O «trabalho preliminar para a resolução do conflito na Ucrânia dá motivos para dizer que o conflito terminará em breve, embora ainda não haja detalhes específicos». O porta-voz do Kremlin, Dmytry Peskov, declarou isto numa conferência de imprensa.

Peskov: «Operação especial interrompida apenas se Kiev decidir»

A chamada operação especial “será interrompida assim que Kiev tomar as decisões necessárias, das quais está bem ciente”, disse Peskov.

Putin pronto para encontrar Zelensky em Moscou

O porta-voz do Kremlin disse que o presidente russo, Vladimir Putin, está pronto para se reunir “a qualquer momento” com o seu homólogo ucraniano, Volodymyr Zelensky, em Moscovo, enquanto uma cimeira entre os dois líderes num país terceiro “só faria sentido para a finalização do processo de resolução, e este é um aspecto em que precisamos de trabalhar”.

Termina o cessar-fogo humanitário e abre-se aos EUA

Entretanto, continuou o porta-voz de Putin, “o cessar-fogo humanitário na Ucrânia terminou” e a operação militar “continua”. “A Rússia está aberta a contactos e acolhe com satisfação a mediação dos EUA na questão ucraniana”, acrescentou Peskov.

Moscovo contra a União Europeia: «Nenhum papel construtivo nas negociações»

“Qualquer participação construtiva da União Europeia” nas negociações para pôr fim ao conflito entre a Ucrânia e a Rússia deve ser excluída.
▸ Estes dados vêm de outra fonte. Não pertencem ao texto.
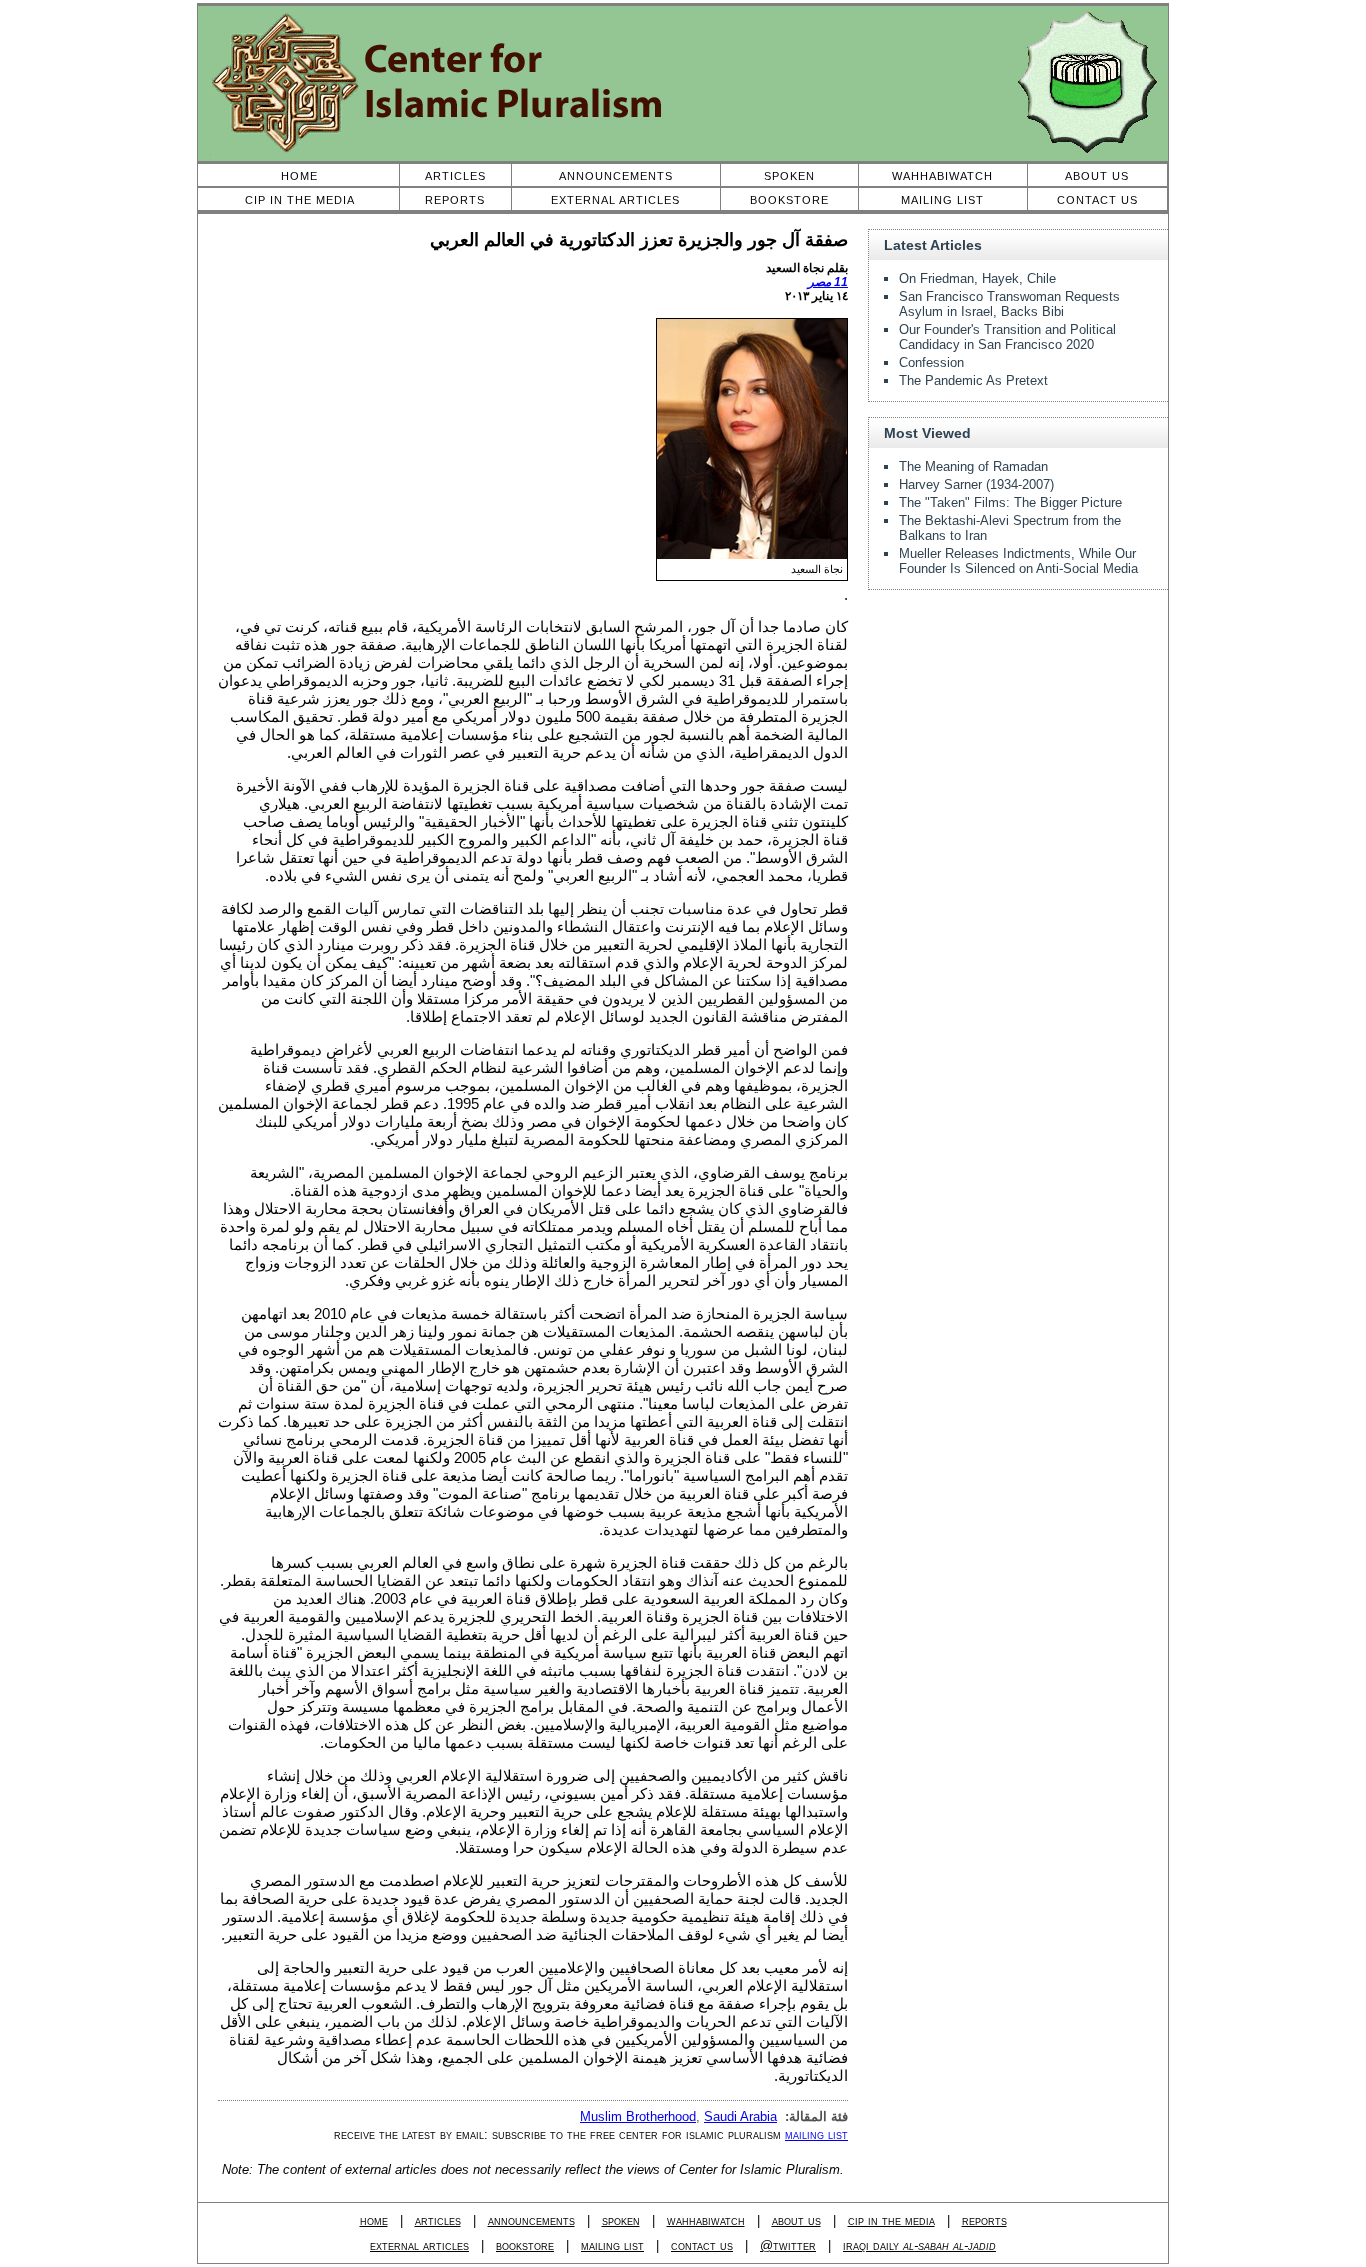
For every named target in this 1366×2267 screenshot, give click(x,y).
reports (984, 2220)
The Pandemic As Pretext (973, 380)
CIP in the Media (300, 200)
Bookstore (789, 200)
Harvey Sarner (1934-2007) (976, 484)
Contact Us (1097, 200)
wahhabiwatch (706, 2220)
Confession (931, 362)
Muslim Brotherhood (638, 2116)
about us (796, 2220)
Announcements (616, 176)
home (374, 2220)
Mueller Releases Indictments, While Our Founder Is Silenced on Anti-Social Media (1018, 561)
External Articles (615, 200)
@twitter (788, 2245)
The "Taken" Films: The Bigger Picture (1010, 502)
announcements (531, 2220)
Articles (455, 176)
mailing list (816, 2134)
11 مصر (828, 282)
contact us (702, 2245)
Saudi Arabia (740, 2116)
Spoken (789, 176)
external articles (419, 2245)
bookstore (525, 2245)
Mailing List (942, 200)
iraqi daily (919, 2245)
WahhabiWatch (942, 176)
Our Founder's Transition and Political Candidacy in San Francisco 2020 (1007, 337)
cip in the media (891, 2220)
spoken (621, 2220)
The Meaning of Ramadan (973, 466)
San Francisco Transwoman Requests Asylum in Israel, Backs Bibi (1009, 304)
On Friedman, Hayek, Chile (977, 278)
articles (438, 2220)
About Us (1097, 176)
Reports (455, 200)
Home (299, 176)
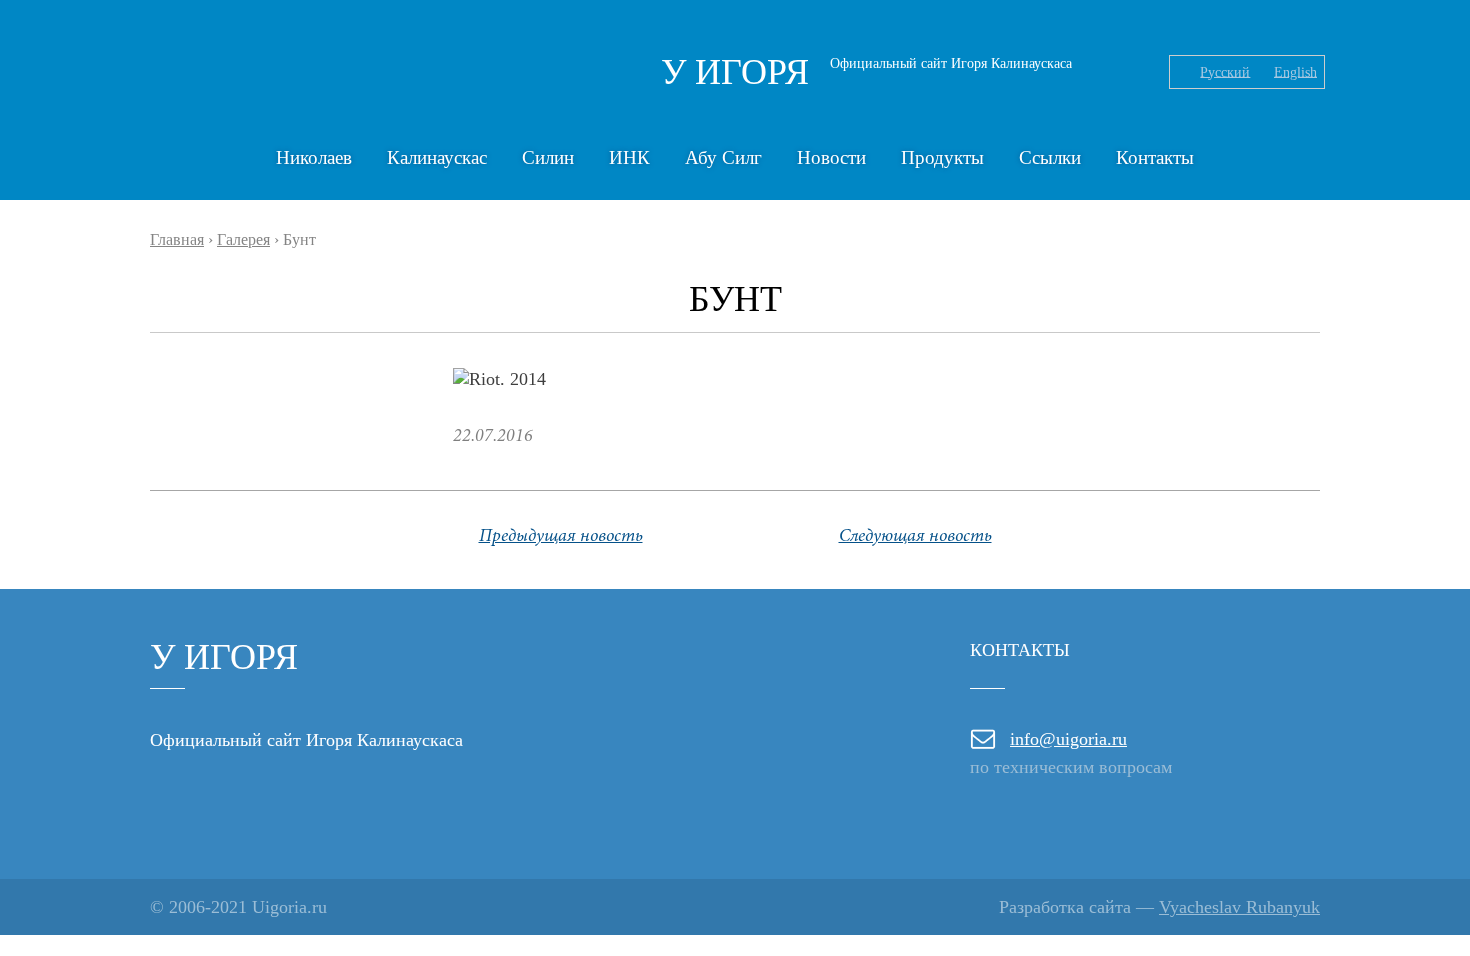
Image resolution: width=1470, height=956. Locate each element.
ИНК (629, 157)
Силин (548, 157)
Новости (831, 157)
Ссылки (1050, 157)
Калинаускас (437, 157)
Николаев (314, 157)
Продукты (942, 157)
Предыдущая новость (561, 537)
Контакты (1155, 157)
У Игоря (735, 72)
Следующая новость (915, 537)
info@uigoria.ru (1068, 739)
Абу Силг (723, 157)
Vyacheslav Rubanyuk (1239, 907)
O vice-ministro das Relações Exteriores da Rússia, Alexander Grushko, disse aos repórteres.

Grushko: «Os europeus querem abrandar o conflito»

«Sim, a retórica afirma querer a paz, exorta-nos a parar e a pedir um cessar-fogo, pela paz. Mas, na realidade, estão a fazer todo o possível para abrandar este conflito tanto quanto possível”, disse Grushko, segundo quem os europeus, “afirmam abertamente que quanto mais tempo durar, mais tempo a Rússia permanecerá focada na Ucrânia e menor será a probabilidade de atacar os países da UE e da NATO”.

“Esta lógica determina as suas ações e, portanto, exclui qualquer participação construtiva da União Europeia nos esforços para deslocar o conflito para a via político-diplomática”, concluiu o vice-ministro.